– Мама, – услышала я сквозь гул отдаленный голос, – вставай, потоп.

Вставать, пожалуй, смысла не было.

Вскоре закапало сквозь провисшую крышу на стол, на подушку. Вздрагивая от сырости, я приоткрыла полог.

Темнота гудела, журчала, неслась потоками мимо палатки, обдавала холодным сырым дыханием и брызгами.

Вспыхнула молния, с грохотом выхватив из тьмы огромный черный силуэт Джвари, и тьма его поглотила. Потом все повторилось. Тусклым синим огнем озарилось затонувшее пространство. Сверкнул высокий купол с крестом, ветки сосны просквозили мгновенной синевой.

– Так нас вместе с палаткой унесет с обрыва.

– Как раньше на кораблях, если матрос умирал – его заворачивали в брезент и бросали за борт, – бодро поддержал Митя.

Брезент под ногами вздулся, под ним текла вода. Одежду и обувь я засунула под матрацы, а сама завернулась в одеяло – это единственное, что я могла предпринять.

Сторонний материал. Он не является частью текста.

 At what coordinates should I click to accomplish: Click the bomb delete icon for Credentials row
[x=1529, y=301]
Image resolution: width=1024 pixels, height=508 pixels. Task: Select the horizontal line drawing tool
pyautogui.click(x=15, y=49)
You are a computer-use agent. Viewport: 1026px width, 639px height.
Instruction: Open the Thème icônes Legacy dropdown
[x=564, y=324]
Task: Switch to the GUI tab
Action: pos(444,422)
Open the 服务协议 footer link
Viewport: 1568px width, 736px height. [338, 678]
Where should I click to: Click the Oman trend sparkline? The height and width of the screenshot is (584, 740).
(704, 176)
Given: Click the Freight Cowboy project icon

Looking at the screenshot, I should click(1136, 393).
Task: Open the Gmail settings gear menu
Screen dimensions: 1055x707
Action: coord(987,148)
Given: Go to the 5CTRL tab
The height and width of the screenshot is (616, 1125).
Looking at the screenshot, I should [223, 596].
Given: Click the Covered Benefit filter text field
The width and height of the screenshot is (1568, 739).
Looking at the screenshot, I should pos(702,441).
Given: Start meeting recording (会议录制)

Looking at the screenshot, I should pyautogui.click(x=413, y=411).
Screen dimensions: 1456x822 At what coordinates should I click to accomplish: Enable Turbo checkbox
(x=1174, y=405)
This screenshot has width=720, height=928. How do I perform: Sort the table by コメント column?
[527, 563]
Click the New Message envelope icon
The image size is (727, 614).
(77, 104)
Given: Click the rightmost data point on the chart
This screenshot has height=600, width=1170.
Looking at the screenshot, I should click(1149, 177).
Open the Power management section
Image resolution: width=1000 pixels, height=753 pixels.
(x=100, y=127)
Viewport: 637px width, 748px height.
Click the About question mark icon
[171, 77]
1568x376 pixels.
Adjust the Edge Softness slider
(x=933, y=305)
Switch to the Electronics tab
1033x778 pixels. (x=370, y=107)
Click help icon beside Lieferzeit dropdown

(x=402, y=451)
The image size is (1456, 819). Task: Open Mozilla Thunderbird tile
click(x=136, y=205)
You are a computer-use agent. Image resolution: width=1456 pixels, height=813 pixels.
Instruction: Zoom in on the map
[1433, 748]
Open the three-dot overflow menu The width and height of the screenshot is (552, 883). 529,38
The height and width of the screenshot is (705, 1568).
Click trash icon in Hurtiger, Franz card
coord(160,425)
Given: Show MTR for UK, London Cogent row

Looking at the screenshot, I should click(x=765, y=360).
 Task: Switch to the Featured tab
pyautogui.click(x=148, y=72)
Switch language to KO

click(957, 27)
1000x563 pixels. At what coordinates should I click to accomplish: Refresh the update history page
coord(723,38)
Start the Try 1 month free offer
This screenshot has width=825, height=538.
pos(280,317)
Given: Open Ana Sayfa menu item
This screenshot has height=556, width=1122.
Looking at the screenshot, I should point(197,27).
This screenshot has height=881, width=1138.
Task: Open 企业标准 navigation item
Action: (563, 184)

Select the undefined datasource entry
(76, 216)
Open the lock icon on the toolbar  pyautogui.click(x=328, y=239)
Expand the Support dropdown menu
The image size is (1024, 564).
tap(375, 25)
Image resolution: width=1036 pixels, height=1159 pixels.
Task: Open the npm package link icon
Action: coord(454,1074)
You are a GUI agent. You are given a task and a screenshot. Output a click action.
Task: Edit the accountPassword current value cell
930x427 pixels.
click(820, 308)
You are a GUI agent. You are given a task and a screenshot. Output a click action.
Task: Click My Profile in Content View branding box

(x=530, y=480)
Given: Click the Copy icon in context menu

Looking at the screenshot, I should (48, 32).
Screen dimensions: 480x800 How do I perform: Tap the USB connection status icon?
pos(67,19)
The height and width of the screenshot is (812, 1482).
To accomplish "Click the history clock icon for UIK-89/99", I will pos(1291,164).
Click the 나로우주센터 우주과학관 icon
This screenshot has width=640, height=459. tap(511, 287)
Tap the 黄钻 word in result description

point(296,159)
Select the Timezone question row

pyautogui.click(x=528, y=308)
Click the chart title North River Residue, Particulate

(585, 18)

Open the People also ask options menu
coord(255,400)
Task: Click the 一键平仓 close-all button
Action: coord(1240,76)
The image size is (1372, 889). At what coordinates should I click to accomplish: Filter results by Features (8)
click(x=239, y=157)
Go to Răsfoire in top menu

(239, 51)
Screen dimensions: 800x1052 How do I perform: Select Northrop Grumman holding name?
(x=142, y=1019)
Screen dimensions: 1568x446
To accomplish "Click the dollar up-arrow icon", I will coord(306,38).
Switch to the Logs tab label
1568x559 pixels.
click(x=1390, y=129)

В темноте нашарила часы. Вспыхнула молния, блеснули стрелки. Был первый час, до утра оставалось пережить еще шесть часов.

– Кто-нибудь мог бы побеспокоиться, не смыло ли нас.

– Что ты говоришь, мама… Так они и пойдут ночью беспокоиться о женщине – это неприлично. Да и если смыло, беспокоиться поздно. Завтра будет видно, когда рассветет.

Так мы лежали, завернувшись в одеяла, под брезентовым укрытием над обрывом, ночью, в горах, на краю света и болтали вздор. Мы были уверены, что ничего плохого с нами не может случиться.

«Ты теперь под охраной», – сказал мне один знакомый, когда я только пришла к вере и начала молиться.

Я и правда чувствовала себя под охраной и с тех пор ничего не боялась.

Молниевые разряды били прямо над ущельем. Между нашими кроватями протекал ручей, но уровень паводка еще не достиг матрацев.

Под утро усталость взяла свое, и мы мирно уснули, укрывшись с головой.


Рассвет дымился сырой мглой. Она поднималась из ущелья, лежала над ним пластами, висела клочьями под ветками сосен. Пласты тумана стекали из распадков гор. Казалось, что свет не сможет пробиться сквозь эту густую завесу. С сосен капало, и каждая иголка тускло светилась нанизанной на нее колеблющейся подвеской.

Сырая трава на тропинке к базилике была мне по колено.

В храме, как всегда перед службой, были полумрак и тишина. Потрескивала свеча, бросая круг света на древний шрифт богослужебных книг. Поблескивало серебряное шитье черного покрова на аналое – крест в терновом венце. И двигалась по стене медленная тень Венедикта.

– Димитрий, читай.

Митя начал «Трисвятое» нахуцури. Арчил, полуобернувшись, смотрел на него, затенив ресницами влажный блеск глаз.

Потом иеродиакон тяжело ронял покаянные слова шестопсалмия по-грузински.

– Господи! Услыши молитву мою, внемли молению моему во истине Твоей.

И не вниди в суд с рабом Твоим, ибо не оправдается пред Тобою ни один из живущих.

Враг преследует душу мою, втоптал в землю жизнь мою, принудил меня жить во тьме, как давно умерших.

И уныл во мне дух мой, сердце мое в смятении…

Простираю к Тебе руки мои, душа обращена к Тебе, как жаждущая земля!

Скоро услышь меня, Господи, дух мой изнемогает…

Запели «Честнейшую Херувим», и, как обычно, отец Венедикт опустился на колени. Плечи его были согнуты под рясой, глаза неподвижно остановились на красном огоньке лампады перед образом Богоматери.

– Упат’иоснесса Керубим-та-а-са… да аг’мате-бит узестаэсса Серапим-та-а-са…

Есть такой перепад голоса в древних грузинских напевах, не воспроизводимый ни в нотах, ни в описаниях, когда ты будто слышишь сокрушенный вздох чужой души и он отзывается в тебе сладкой болью. Кажется, что если умеет она так горевать, в этом есть уже обещание утешения… Отец Венедикт молился, и молитва его шла из глубины сердца, сокрушенного и смиренного, которое Бог не уничижит.